__依頼 1__. 296 GTSの試乗記のうち、「フェラーリ296 GTS海外」から「そしてもうひとつ、特筆すべきことは、すばらしい操縦性をもっているということだ。」までを、両端の語句も含めて一字一句たがえずに書き写すこと。
__依頼 2__. 296 GTSの試乗記によると、アニェッリ家がフォルテ・デイ・マルミで壮麗な建物を購入したのは何年か。

__文書抜粋__.
§
フェラーリ296 GTS海外試乗|あたらしさ満載の万能スパイダーでマラネロへドライブ

Ferrari

本年4月に発表された、フェラーリの新型オープントップモデル「296 GTS」。296 GTBでデビューしたV6エンジン、プラグインハイブリッドなど、気になる要素が満載のこのスパイダーに、ジャーナリストの小川フミオ氏がイタリアで試乗した。



フェラーリが発表した「296」シリーズは”あたらしさ”が満載のモデルだ。このシリーズのために開発した「フェラーリ初」を謳うV6エンジン、プラグインハイブリッドシステム、それに、2022年10月に試乗したGTSには専用のシャシーと、電動格納式ハードトップが用意された。

そしてもうひとつ、特筆すべきことは、すばらしい操縦性をもっているということだ。

2022年4月に発表された296GTSは、フェラーリ自身が喧伝するように、1963年の250LMというレーシングカーからスタイリングのインスピレーションを得ているとのこと。存在感のあるリアクォーターパネルと、力強く張り出したリアフェンダーと、シャープな造型のノーズでもって、ウェブサイトで公開されたイメージによって試乗への期待が大きくふくらんでいた。

フェラーリが用意してくれた試乗コースでは、地中海に面したリゾート、フォルテ・デイ・マルミから、アペニン山脈を超えて、本社のあるマラネロまで走る。フォルテ・デイ・マルミは、大理石の産地として知られ、ミケランジェロはこの大理石でもってダビデ像を彫ったそうだ。



もうひとつ、自動車好きにとっての情報としては、ここにフィアットの創設者であり、フェラーリの経営にたずさわるアニェッリ家がビラを持っていたというもの。北米・太平洋ぞいのカーメルを私に連想させたこの街で、アニェッリ家は1926年に壮麗な建物を購入。1960年代まで夏になると家族でやってきて、ひとときを過ごしていたそうだ。

さきに6気筒エンジンについて「フェラーリ初」というプレスリリース内の文言を引用したが、読者のかたはご存知のとおり、1968年に同社は2リッター6気筒エンジンをミドシップした「206ディーノ」を発表した。このときは、フェラーリ車が載せるのは12気筒のみというポリシーのようなものがあったようで、この車にはFerrariの文字がほとんど見当たらない。たしか、ホイールには刻印があったかもしれない。
§
__抽出データ項目__.

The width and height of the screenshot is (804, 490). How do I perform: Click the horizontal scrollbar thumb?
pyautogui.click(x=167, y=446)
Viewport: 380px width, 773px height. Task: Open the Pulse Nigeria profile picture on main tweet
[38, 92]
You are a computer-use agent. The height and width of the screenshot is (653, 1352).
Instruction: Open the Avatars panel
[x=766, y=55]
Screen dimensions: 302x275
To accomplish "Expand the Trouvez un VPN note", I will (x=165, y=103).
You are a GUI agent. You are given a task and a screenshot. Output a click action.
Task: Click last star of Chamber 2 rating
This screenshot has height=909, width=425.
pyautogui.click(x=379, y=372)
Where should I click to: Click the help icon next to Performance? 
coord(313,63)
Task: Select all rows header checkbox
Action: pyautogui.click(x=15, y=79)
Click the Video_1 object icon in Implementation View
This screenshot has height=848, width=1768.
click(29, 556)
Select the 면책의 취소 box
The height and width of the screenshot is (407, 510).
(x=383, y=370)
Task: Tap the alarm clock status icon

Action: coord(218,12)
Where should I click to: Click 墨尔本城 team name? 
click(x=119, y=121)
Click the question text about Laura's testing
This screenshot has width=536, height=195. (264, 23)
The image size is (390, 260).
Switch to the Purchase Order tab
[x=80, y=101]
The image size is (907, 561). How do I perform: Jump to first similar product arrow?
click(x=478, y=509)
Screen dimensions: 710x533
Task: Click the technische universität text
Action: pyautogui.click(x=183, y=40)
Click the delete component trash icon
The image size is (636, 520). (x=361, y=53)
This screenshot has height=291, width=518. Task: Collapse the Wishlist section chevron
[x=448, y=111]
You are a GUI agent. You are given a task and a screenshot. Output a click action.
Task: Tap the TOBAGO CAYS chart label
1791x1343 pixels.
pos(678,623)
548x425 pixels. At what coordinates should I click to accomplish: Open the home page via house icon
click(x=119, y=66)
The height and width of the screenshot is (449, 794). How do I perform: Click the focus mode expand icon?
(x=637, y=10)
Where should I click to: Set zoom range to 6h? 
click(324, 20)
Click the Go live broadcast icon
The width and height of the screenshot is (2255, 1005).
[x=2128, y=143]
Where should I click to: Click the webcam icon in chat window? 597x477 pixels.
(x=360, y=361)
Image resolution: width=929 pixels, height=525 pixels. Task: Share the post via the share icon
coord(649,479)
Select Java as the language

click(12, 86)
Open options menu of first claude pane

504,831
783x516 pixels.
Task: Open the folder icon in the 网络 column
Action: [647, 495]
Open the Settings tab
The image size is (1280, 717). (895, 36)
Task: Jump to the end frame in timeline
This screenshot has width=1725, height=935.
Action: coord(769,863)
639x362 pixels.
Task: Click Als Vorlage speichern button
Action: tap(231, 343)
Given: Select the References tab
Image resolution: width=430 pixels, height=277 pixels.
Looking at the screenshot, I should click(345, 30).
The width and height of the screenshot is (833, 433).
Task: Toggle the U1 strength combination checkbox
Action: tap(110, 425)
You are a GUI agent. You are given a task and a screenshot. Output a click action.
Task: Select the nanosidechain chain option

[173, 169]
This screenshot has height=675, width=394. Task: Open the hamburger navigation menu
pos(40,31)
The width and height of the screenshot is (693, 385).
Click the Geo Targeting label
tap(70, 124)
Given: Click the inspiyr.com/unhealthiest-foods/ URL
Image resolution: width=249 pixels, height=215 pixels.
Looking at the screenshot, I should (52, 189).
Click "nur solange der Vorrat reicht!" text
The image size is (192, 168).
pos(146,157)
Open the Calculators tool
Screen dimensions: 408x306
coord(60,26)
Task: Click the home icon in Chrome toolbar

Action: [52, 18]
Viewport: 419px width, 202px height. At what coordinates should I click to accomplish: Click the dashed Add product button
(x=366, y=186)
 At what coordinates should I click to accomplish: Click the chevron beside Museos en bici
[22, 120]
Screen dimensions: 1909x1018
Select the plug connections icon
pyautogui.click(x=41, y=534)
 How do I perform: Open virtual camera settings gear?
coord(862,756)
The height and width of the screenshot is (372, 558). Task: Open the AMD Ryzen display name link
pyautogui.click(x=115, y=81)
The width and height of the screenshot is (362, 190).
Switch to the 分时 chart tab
§
__回答 1__.
フェラーリ296 GTS海外試乗|あたらしさ満載の万能スパイダーでマラネロへドライブ

Ferrari

本年4月に発表された、フェラーリの新型オープントップモデル「296 GTS」。296 GTBでデビューしたV6エンジン、プラグインハイブリッドなど、気になる要素が満載のこのスパイダーに、ジャーナリストの小川フミオ氏がイタリアで試乗した。



フェラーリが発表した「296」シリーズは”あたらしさ”が満載のモデルだ。このシリーズのために開発した「フェラーリ初」を謳うV6エンジン、プラグインハイブリッドシステム、それに、2022年10月に試乗したGTSには専用のシャシーと、電動格納式ハードトップが用意された。

そしてもうひとつ、特筆すべきことは、すばらしい操縦性をもっているということだ。

__回答 2__. 1926年。